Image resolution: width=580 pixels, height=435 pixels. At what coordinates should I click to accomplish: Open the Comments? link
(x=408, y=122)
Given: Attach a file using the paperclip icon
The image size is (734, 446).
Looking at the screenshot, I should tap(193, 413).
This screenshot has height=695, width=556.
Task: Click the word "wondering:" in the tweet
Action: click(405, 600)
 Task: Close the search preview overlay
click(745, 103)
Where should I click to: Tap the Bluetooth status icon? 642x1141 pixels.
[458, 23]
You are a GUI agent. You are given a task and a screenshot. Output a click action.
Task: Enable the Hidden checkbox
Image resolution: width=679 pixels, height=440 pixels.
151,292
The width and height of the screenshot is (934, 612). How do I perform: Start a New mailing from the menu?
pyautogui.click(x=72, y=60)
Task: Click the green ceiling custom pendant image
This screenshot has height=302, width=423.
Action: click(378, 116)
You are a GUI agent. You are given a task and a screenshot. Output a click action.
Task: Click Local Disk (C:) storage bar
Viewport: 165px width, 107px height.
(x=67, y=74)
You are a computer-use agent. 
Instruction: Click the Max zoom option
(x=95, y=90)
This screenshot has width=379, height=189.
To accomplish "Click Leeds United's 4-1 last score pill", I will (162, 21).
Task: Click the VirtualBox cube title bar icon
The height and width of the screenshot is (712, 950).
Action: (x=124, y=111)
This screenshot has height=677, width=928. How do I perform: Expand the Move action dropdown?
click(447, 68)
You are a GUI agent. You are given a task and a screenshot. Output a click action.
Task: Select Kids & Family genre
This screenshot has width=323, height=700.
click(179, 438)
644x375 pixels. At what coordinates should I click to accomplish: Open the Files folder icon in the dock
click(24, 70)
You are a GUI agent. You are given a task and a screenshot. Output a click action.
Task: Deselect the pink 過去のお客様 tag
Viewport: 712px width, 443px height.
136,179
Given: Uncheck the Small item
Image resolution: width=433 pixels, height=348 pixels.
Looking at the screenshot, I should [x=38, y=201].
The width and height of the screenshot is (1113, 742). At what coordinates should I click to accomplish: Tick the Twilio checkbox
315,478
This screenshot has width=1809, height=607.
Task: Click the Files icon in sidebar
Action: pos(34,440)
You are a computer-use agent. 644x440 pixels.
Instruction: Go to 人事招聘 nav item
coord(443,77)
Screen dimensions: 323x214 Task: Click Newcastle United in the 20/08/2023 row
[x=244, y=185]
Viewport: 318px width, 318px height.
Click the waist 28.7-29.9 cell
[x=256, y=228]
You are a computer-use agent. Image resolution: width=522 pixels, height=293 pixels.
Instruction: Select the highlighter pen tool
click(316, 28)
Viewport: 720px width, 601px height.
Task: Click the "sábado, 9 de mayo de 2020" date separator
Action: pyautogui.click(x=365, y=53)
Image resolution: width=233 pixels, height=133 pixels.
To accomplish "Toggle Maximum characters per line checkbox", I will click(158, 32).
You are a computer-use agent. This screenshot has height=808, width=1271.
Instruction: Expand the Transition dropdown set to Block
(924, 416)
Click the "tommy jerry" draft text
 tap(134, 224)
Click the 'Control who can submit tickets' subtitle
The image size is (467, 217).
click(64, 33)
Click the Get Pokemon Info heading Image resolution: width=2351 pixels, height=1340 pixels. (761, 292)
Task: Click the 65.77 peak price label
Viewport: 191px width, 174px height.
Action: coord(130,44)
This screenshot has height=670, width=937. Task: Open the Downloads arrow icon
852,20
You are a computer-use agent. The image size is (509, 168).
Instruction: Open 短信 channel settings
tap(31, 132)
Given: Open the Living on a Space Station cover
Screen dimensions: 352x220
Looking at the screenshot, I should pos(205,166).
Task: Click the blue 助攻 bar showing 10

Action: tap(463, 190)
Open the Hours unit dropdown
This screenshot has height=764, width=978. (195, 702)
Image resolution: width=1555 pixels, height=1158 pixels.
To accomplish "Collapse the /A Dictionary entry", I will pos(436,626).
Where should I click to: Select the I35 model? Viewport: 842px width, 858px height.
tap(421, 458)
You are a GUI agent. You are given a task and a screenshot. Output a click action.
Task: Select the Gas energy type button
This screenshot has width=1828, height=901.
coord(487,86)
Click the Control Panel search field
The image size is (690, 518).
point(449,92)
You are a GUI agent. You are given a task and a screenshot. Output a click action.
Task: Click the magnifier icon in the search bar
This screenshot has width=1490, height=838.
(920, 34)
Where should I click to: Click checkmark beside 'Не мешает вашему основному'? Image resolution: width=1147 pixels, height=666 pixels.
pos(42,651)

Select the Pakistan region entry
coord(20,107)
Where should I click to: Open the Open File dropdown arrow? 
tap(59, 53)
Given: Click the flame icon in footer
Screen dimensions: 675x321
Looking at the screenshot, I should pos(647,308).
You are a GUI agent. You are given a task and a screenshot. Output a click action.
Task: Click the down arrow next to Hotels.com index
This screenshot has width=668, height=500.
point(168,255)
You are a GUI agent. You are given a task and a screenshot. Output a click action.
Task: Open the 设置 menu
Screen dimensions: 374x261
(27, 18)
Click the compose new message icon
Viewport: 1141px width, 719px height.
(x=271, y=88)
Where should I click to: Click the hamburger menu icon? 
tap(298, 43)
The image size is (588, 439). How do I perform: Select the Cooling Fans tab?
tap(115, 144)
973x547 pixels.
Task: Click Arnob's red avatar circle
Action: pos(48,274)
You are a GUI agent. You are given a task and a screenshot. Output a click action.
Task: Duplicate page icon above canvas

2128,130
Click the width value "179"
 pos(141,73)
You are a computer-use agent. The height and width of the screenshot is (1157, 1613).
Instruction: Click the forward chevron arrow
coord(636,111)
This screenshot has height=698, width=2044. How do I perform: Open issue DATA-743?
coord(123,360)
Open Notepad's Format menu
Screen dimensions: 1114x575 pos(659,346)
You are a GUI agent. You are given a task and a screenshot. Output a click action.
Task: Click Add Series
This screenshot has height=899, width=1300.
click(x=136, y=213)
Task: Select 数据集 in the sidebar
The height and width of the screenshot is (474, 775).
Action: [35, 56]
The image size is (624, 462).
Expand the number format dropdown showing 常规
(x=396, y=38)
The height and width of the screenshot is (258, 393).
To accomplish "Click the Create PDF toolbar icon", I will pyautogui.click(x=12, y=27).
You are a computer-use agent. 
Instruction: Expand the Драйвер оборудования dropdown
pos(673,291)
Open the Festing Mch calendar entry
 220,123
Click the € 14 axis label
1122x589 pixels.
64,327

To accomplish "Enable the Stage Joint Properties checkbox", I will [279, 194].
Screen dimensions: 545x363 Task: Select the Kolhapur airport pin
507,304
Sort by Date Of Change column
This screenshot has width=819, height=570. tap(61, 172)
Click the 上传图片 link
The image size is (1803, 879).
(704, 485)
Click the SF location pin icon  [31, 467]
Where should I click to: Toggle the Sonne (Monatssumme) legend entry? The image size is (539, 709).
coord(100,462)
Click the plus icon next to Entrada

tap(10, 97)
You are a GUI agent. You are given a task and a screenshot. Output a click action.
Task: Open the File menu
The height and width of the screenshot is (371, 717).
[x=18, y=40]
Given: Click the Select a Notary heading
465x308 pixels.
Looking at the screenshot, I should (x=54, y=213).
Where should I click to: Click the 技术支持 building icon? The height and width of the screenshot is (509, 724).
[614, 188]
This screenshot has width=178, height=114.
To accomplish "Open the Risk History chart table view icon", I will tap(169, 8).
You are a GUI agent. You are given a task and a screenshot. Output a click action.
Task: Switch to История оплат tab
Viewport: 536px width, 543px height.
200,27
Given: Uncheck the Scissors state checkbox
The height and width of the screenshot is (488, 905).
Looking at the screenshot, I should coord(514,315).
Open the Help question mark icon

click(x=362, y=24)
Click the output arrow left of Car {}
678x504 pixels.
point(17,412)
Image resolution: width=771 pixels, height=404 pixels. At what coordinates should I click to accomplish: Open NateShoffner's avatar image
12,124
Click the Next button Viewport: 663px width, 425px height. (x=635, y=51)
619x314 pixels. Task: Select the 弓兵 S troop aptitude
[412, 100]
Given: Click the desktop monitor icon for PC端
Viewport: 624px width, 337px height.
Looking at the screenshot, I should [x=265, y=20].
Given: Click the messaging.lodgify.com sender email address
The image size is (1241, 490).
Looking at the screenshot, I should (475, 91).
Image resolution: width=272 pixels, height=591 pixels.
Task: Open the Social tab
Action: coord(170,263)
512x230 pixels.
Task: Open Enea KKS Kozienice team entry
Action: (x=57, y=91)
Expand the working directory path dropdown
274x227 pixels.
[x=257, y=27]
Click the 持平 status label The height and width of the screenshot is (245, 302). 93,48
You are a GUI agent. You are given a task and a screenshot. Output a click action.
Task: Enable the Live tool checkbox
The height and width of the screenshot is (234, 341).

· · ·

# WORK REQUIRED
Copy out the entries above word for word, starting with the line that contains "Given: Click the flame icon in footer" and going on through the line that contains "point(168,255)".

# WORKED ANSWER
Given: Click the flame icon in footer
Screen dimensions: 675x321
Looking at the screenshot, I should pos(647,308).
You are a GUI agent. You are given a task and a screenshot. Output a click action.
Task: Click the down arrow next to Hotels.com index
This screenshot has width=668, height=500.
point(168,255)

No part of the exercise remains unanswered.